The scale of changes planned by NNPC, under a new leadership following the election of President Muhammadu Buhari this year, remains uncertain.
However, the Group Managing Director of NNPC, Dr. Ibe Kachikwu, has made it clear that the corporation intends to review all its production sharing contracts with the majors, the aim being to boost government revenues after the collapse in crude prices.
Western companies would be almost certain to resist changes to the terms of existing agreements, many of which date back to the 1990s, while the development of eight planned deepwater projects, due by 2020, could be put back. The new projects would contribute one million barrels a day of output.
“With oil prices being about half what they were a year ago, there is less capital to go around. I think Nigeria is focused in the right place. Let’s make sure we have a stable environment, so when we do have a project that is competitive, those funds go to those projects,” said another executive.
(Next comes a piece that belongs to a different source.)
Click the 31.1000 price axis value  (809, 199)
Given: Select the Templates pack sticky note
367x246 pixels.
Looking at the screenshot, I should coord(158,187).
Mr. Osagie Okunbor, Chairman of Shell Nigeria, said neither NNPC nor the international oil groups want the negotiations “to have an adverse impact on investment in the country”. He added: “We’ll have to look at several clauses and then take a position.”
Shell has deferred until next year a final investment decision on its multibillion-dollar Bonga South West project in light of the oil price collapse and has said it will approve only two developments globally this year.
Industry insiders believe Nigeria would find it difficult to agree a bigger government revenue take at a time when the big oil and gas groups are slashing spending in an effort to shore up cash flow and protect dividends.
Felicia Kemi Segun, a solicitor with Nigeria-based ACAS-Law, said NNPC was entitled to broach a review of existing PSCs, but warned: “There will no doubt be great resistance from the international oil companies to a renegotiation of fiscal terms that see their profits further shaved to the extent that the government is able to extract any additional commercial benefit.”